It can be aggravating enough to have your phone stolen, let alone when the burglar steals your apps and reduces your bank accounts.
The latest feature on the iPhone tries to shield you from future problems, even though you still run the risk of losing or having your phone stolen. With Apple’s latest version of Stolen Device Protection, it is now more challenging for a third-party individual to access and change sensitive information, such as Face ID or passwords.
This feature was introduced late last year and comes with the iOS 17.3 software update. It was made possible by a Wall Street Journal study that showed how easily crooks were exploiting iPhone owners. On Monday, users began to receive the update.
Scammers could previously disable anti-theft features like Activation Lock and Lost Mode by getting their hands on an iPhone user’s passcode or an unlocked phone. Additionally, thieves might take control of your phone and possibly your payment and banking apps by using your current passcode or updating Face ID to their own.

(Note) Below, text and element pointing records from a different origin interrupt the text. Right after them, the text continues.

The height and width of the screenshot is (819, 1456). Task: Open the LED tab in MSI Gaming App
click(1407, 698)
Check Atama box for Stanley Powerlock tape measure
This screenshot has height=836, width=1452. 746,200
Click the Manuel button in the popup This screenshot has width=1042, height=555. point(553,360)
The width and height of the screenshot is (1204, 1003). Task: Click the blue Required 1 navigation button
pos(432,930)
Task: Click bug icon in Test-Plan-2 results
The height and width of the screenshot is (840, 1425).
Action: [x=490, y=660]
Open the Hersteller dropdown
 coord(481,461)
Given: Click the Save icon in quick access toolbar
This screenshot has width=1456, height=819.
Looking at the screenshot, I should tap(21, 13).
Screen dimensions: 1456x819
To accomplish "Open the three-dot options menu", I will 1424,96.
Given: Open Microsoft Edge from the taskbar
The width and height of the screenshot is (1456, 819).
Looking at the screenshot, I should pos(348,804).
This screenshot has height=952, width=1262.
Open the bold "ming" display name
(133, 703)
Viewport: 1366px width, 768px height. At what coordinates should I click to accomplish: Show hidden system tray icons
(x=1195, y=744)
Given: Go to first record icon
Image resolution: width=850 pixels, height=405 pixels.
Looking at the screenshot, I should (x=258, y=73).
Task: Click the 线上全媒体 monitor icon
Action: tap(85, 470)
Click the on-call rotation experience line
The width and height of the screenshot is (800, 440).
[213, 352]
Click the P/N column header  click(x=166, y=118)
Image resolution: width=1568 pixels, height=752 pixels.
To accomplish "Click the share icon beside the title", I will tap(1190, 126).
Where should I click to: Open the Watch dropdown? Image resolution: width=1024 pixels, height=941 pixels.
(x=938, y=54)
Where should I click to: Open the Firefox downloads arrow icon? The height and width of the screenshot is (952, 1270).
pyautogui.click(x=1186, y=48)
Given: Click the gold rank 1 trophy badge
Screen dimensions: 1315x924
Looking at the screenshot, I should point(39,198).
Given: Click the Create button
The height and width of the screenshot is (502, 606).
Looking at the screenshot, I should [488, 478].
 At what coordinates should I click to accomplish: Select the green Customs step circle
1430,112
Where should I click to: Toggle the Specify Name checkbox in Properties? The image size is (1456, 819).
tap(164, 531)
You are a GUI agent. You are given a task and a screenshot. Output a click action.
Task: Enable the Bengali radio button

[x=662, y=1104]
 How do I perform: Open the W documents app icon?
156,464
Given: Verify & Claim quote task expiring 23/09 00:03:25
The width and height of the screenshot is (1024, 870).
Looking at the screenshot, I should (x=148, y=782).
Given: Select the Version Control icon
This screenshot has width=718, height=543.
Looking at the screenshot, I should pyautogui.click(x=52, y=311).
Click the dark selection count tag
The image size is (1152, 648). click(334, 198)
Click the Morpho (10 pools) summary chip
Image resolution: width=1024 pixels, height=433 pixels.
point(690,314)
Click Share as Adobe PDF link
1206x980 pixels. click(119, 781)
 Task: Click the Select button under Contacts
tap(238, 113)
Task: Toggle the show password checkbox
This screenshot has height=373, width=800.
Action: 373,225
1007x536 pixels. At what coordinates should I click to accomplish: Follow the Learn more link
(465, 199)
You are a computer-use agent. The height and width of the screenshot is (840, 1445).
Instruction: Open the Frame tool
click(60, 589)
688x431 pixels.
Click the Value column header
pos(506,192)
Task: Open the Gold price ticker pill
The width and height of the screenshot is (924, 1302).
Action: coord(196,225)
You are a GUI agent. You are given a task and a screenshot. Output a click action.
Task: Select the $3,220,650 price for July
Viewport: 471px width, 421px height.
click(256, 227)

This is the goal of stolen device protection, and this is how you can turn it on for your phone.
Keep your phone close and sensitive information closer
When you activate the Stolen Device Protection function, your phone will have extra security when it is in a strange place. This means that instead of enabling you to access with just a passcode, some actions—like accessing your stored passwords and payment information—will require Face ID or Touch ID.
A security delay feature will be included in other actions, such updating your Apple ID password, which will prompt the user to re-verify the change using Face ID or Touch ID one hour after the initial change request.
The idea of this is to make sure that a burglar is unable to use your fingerprint or face to unlock your phone and then flee, free to carry out additional security tweaks and stop you from remotely protecting your phone using features like Lost Mode.
You won’t need to take these additional measures if your phone is at a familiar setting, such as your home or place of work.
Android devices come with an anti-theft function that, when enabled, requires users to enter their Google ID account and password in order to reset the device, which is useful for people who don’t own iPhones. Users can remotely wipe their phone or stop it from being reactivated without the owner’s consent if their phone is stolen when this option is enabled.
Like with iPhones, an Android thief would require the PIN, unlock pattern, or password in order to update registered faces or fingerprints for the purpose of unlocking apps on the phone.
How to turn on Stolen Device Protection
You must ensure that the software on your iPhone is updated to iOS 17.3 or later in order to use Stolen Device Protection. You can then take the following actions:
- Go to Face ID & Passcode
- Enter your passcode
- Tap “turn on Stolen Device Protection”
To disable Stolen Device Protection, simply follow the same instructions. However, if you are in an unknown place, the security delay function will kick in, and your phone will prompt you to re-verify your identity after an hour.
It is advised by Apple that consumers disable this feature before they trade in, sell, or give away their iPhones.